2015-06-29 09:55:00

Homosexuelle und die Schöpfungsordnung


 Die Ehe zwischen zwei Partnern desselben Geschlechts gibt es jetzt in Irland und auch in den USA. In Irland wurde sie kürzlich per Volksentscheid eingeführt, in den USA machte das Oberste Gericht in Washington sie vor ein paar Tagen flächendeckend legal in allen Bundesstaaten. Das alles natürlich gegen den Protest der katholischen Bischöfe. Warum gibt die katholische Kirche gleichgeschlechtlichen Partnerschaften nicht ihren Segen? Das fragte das Kölner Domradio den deutschen Theologen und Psychologen Wunibald Müller. Er leitet eine von mehreren Bistümern getragene Einrichtung für Kirchenleute, die in persönlicher oder beruflicher Krise sind. Also - warum ist der katholischen Kirche nicht egal, ob ein Mensch hetero- oder homosexuell ist?

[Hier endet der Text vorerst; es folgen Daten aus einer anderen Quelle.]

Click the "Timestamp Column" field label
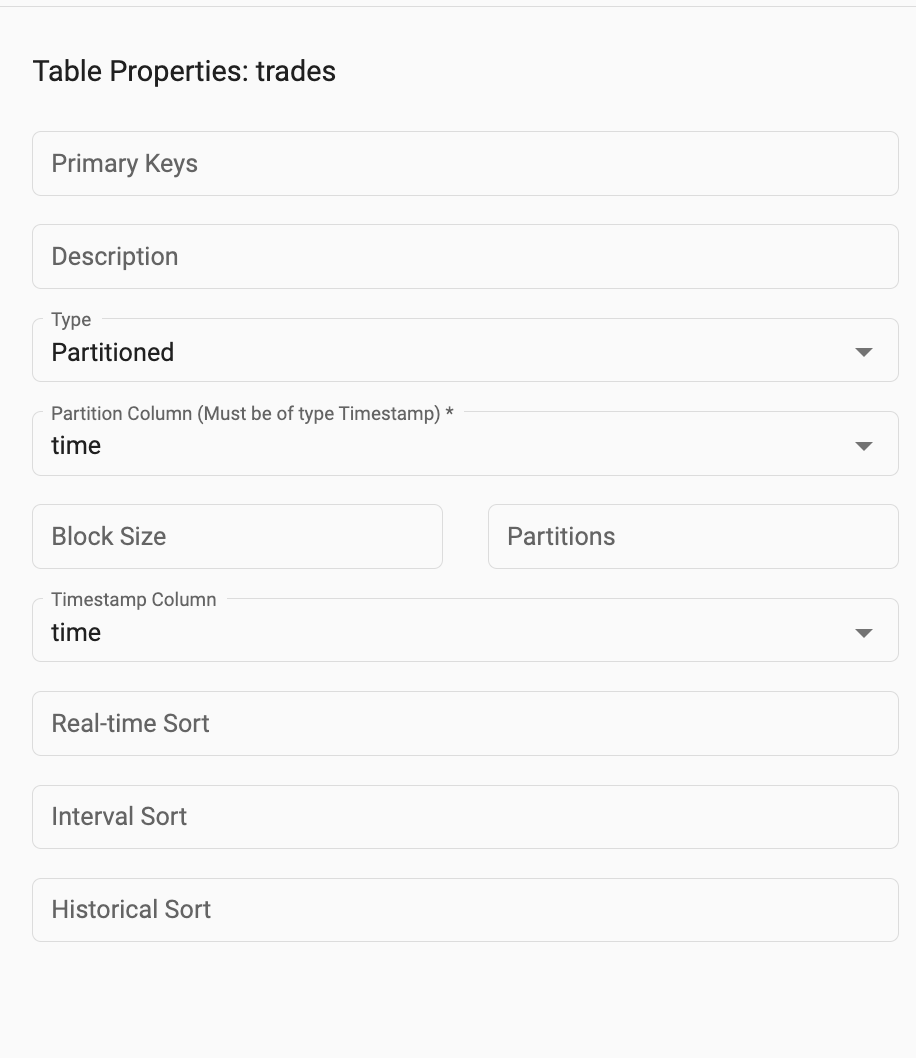916x1058 pixels. point(134,600)
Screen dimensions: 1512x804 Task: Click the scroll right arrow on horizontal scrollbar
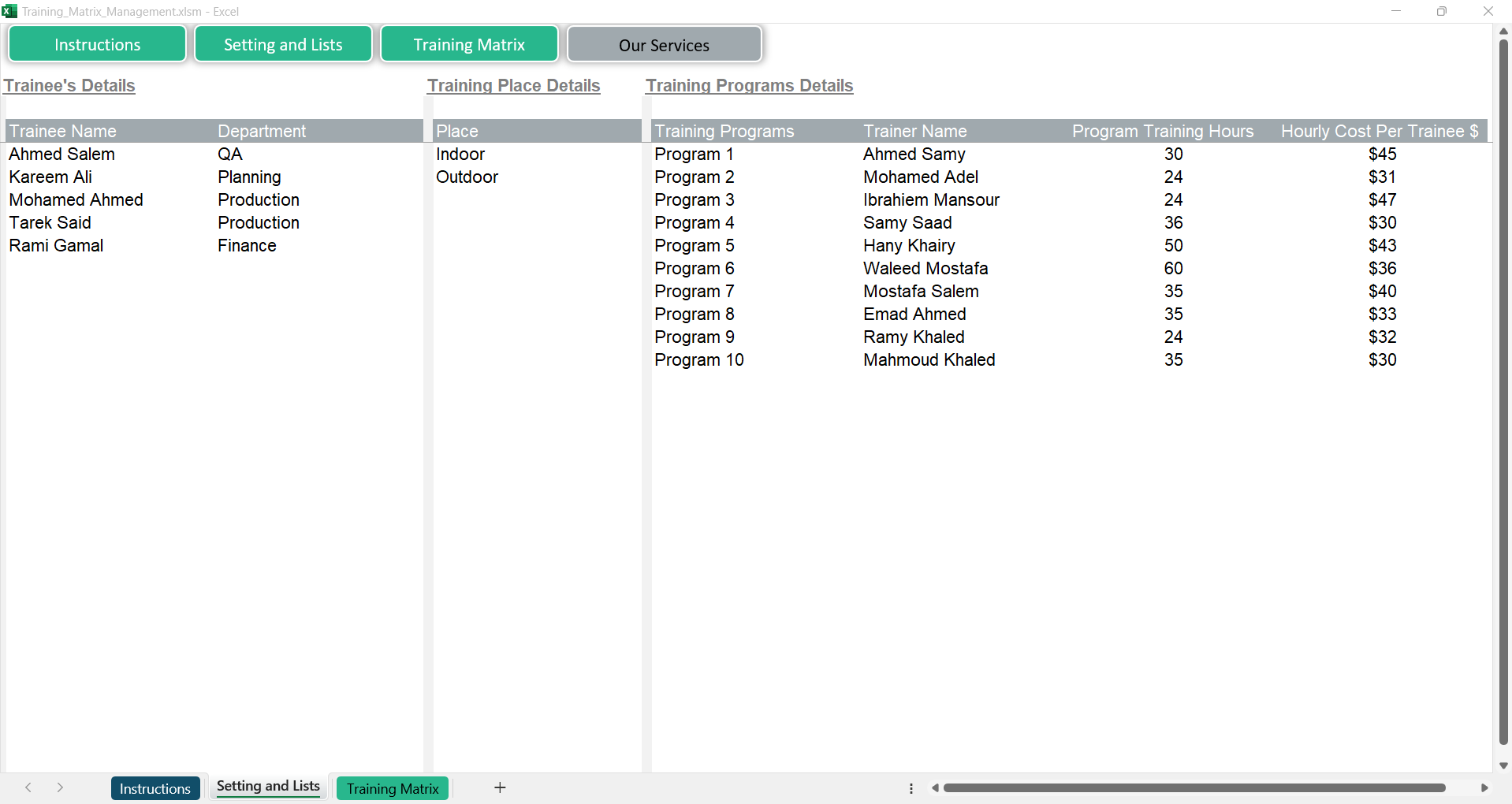(1484, 787)
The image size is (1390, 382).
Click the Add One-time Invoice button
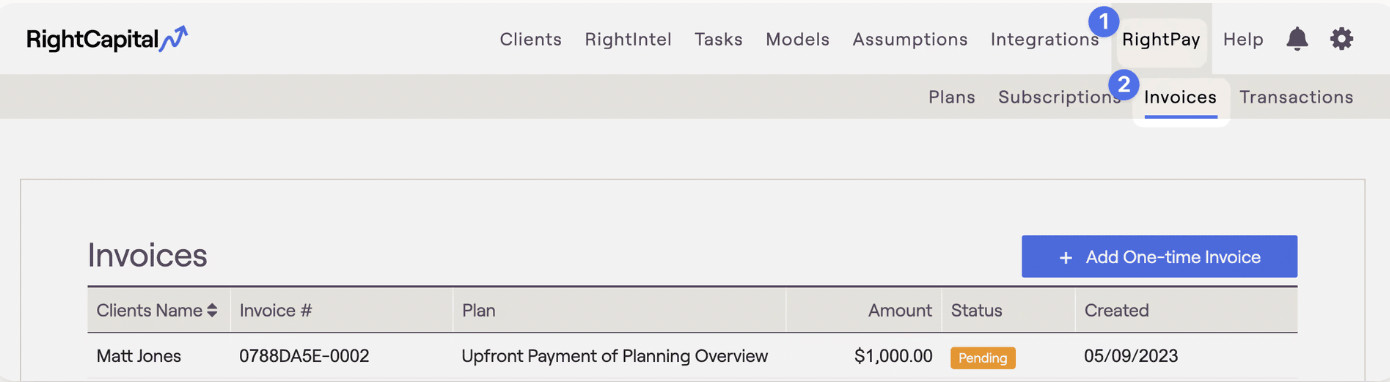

„Weil Homosexualität nach wie vor in unserer Gesellschaft tabuisiert wird, sie immer noch etwas Fremdes ist, wir die Last mittragen, dass Homosexualität noch in den sechziger Jahren kriminalisiert und später pathologisiert wurde. Und manchmal auch, weil viele Menschen Angst haben, mit ihren eigenen homosexuellen Gefühlen in Berührung zu kommen, wenn sie das Thema zulassen. Und dann natürlich auch, weil viele innerhalb der Kirche davon ausgehen, dass die Homosexualität nicht der Schöpfungsordnung entspricht.“

Schöpfungsordnung – darüber schreibt auch Papst Franziskus in seiner neuen Enzyklika ‚Laudato Si´’. Die göttliche Schöpfungsordnung baut nach katholischer Überzeugung auf heterosexueller Liebe auf, weil nur beim Bund von Mann und Frau Fortpflanzung möglich ist.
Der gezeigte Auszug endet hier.